Assignment: Every line below that has "oraz" in it should be copied.

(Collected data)
================================
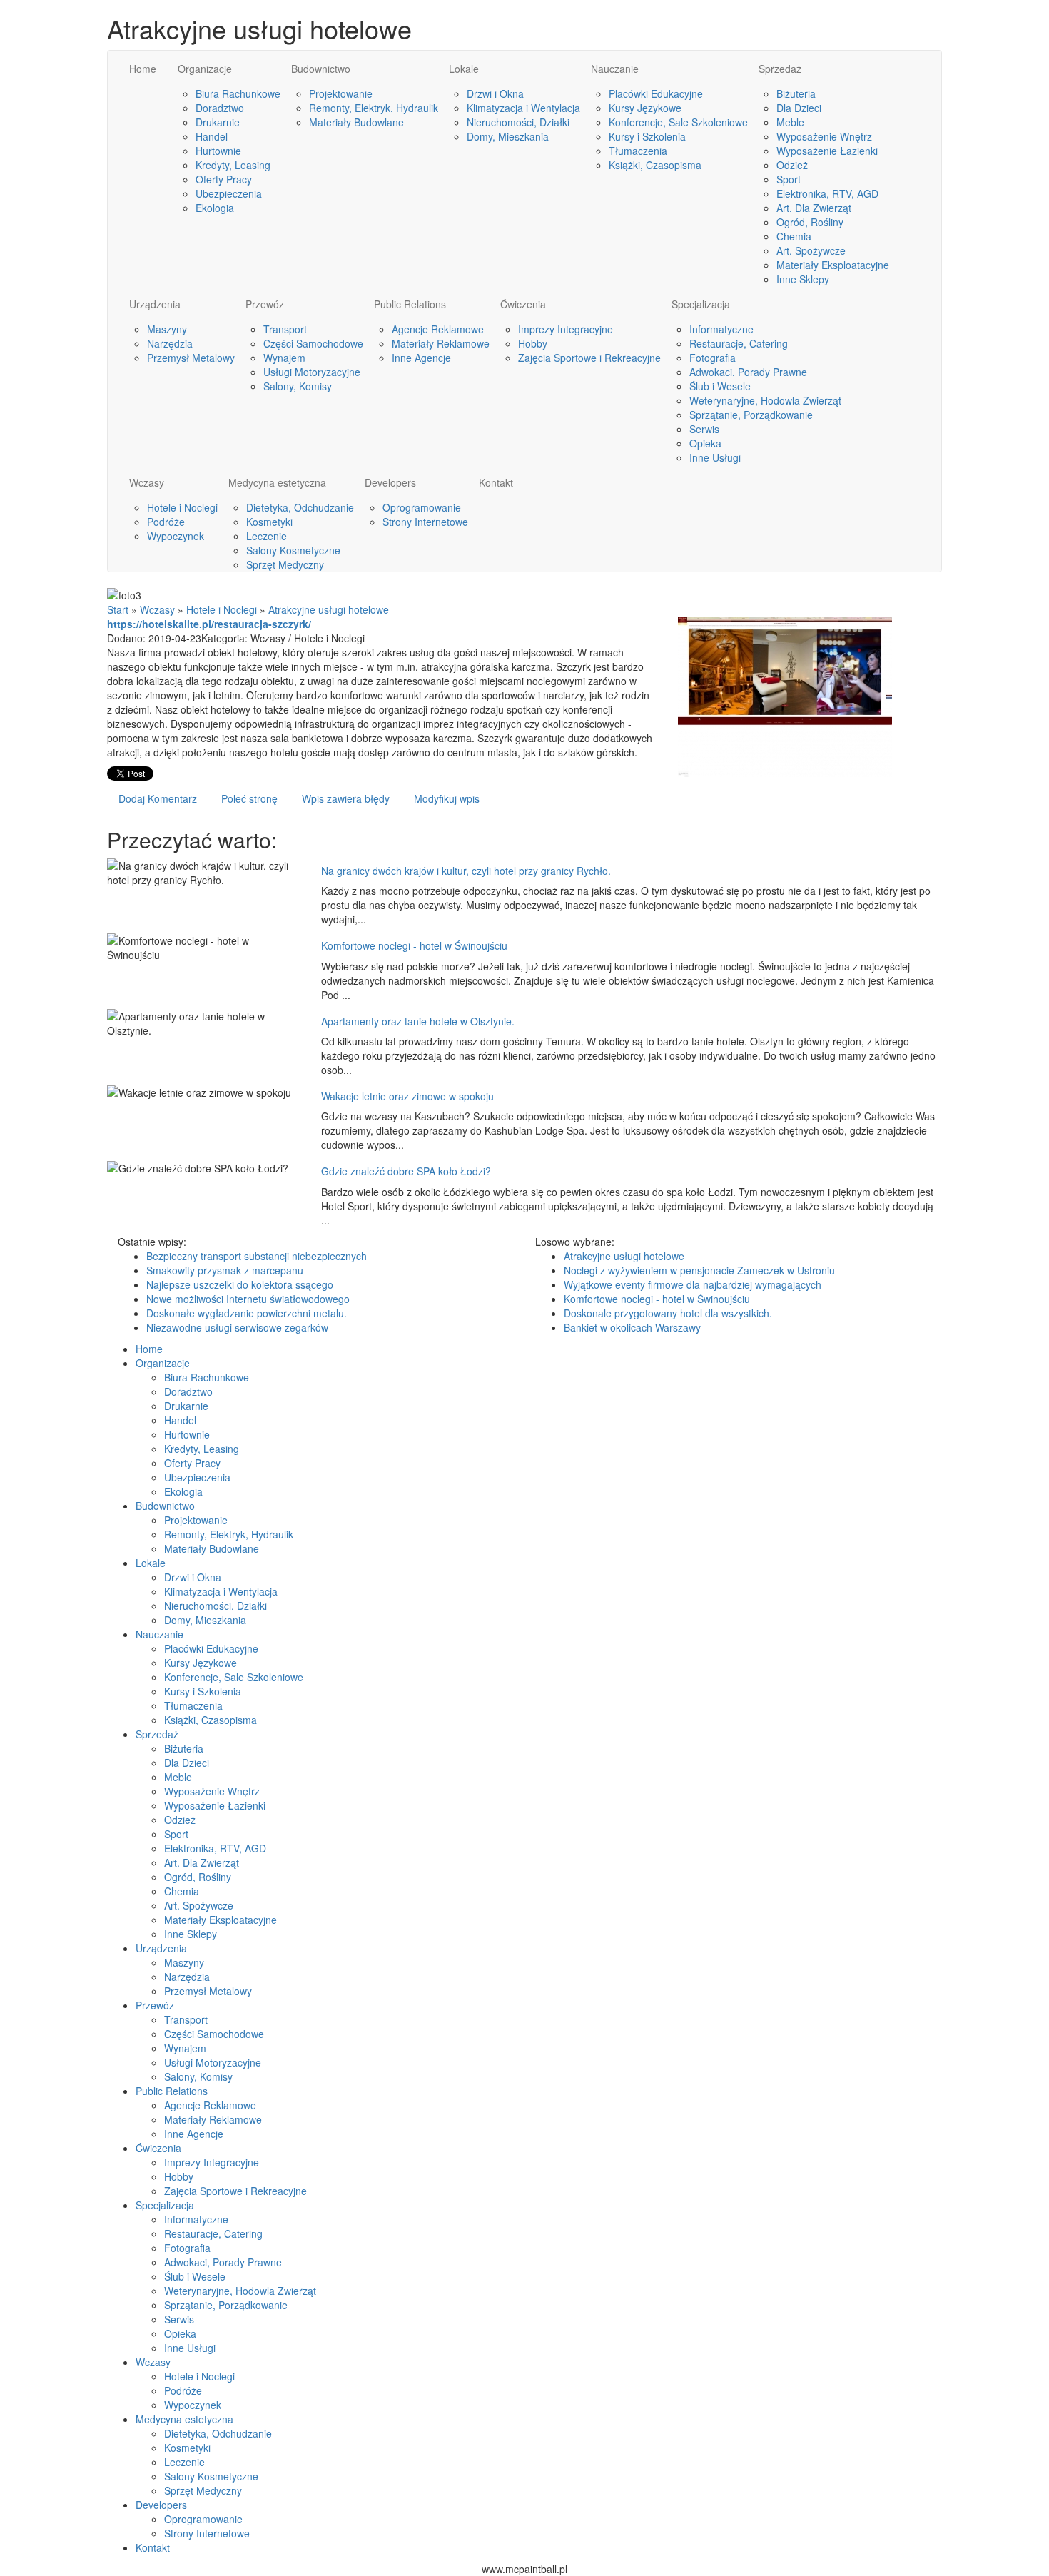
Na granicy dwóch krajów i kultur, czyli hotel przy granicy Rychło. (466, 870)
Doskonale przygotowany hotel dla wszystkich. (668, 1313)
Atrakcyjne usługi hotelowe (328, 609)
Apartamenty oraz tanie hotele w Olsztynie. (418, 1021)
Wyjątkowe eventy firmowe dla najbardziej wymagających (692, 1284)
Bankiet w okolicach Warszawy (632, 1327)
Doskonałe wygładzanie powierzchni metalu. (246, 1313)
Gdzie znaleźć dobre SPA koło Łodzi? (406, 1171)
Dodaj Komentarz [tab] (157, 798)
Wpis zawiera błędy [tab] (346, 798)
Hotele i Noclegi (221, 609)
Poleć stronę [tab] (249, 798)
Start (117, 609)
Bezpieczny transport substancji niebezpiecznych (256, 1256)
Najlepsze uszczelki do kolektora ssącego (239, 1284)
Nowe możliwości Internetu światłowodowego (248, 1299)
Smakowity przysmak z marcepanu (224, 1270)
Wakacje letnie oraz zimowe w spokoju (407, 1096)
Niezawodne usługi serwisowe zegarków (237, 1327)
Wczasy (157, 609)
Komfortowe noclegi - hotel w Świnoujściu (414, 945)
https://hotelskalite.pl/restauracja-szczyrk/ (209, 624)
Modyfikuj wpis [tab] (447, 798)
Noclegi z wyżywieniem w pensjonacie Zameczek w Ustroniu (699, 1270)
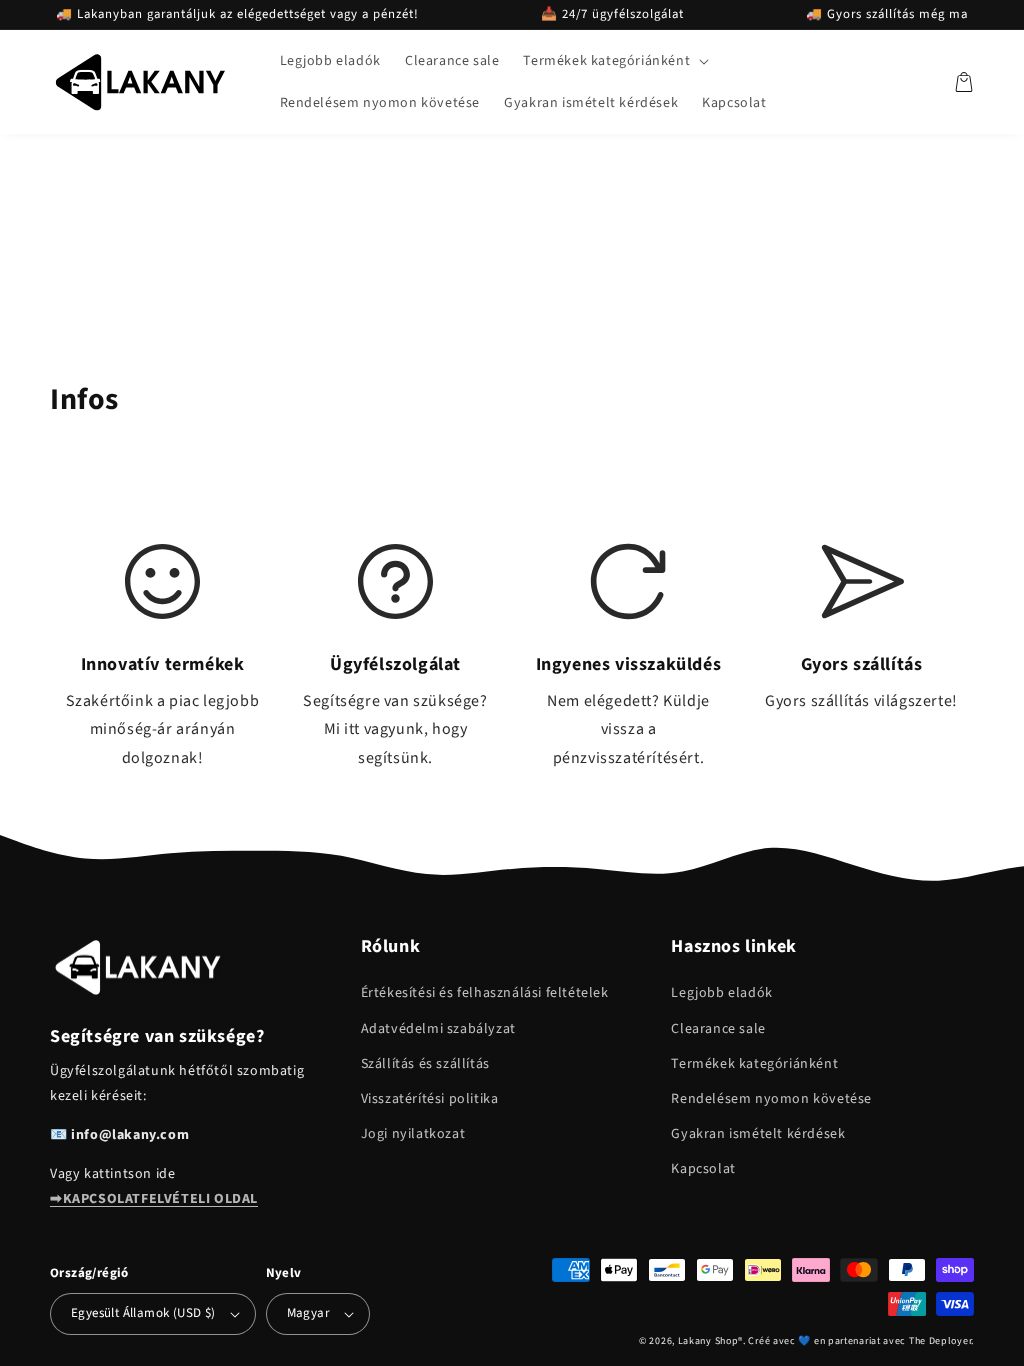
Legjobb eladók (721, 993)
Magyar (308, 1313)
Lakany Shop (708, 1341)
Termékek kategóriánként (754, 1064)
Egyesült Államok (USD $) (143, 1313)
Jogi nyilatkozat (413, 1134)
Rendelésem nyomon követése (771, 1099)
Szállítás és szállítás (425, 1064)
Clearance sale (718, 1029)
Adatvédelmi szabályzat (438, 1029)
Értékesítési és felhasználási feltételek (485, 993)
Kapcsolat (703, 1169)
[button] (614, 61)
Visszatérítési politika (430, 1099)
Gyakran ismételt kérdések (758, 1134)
================================
Exercise output:
Apartamenty oraz tanie hotele w Olsztynie. (418, 1021)
Wakacje letnie oraz zimowe w spokoju (407, 1096)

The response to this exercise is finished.